- [Task brief] In the listing below, take the part that opens with the line containing "1540x897 pixels. Task: Toggle" and closes with the line containing "click(1306, 112)", and give it as a numbered list with blank lines dropped. Leave out the pictures.

- [Source material]
*****
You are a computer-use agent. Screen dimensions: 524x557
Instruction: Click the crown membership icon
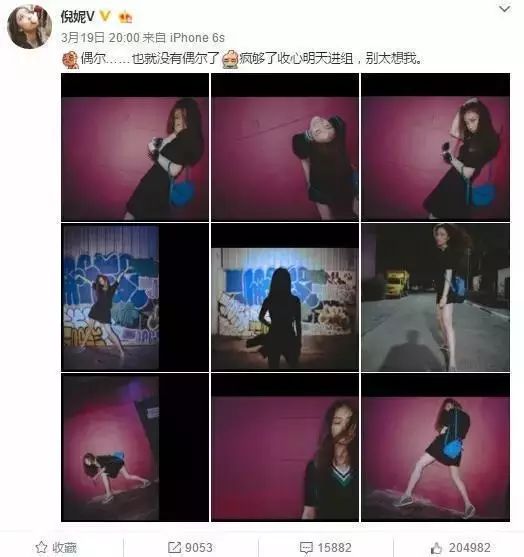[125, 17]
*****
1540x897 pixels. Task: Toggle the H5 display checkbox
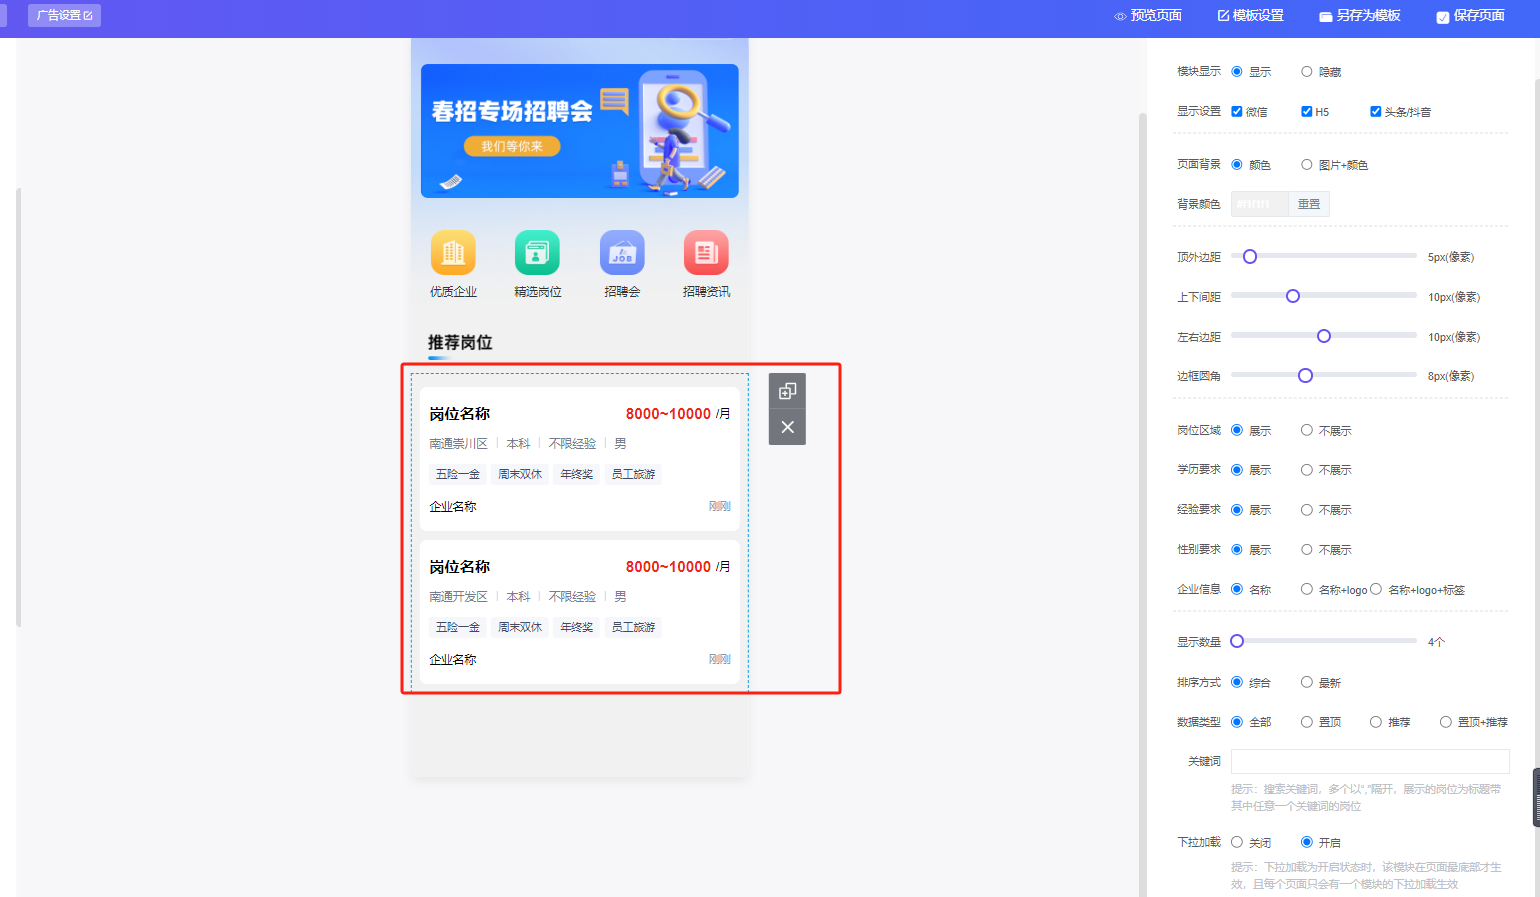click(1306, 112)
*****
- [Task output]
1. 1540x897 pixels. Task: Toggle the H5 display checkbox
2. click(1306, 112)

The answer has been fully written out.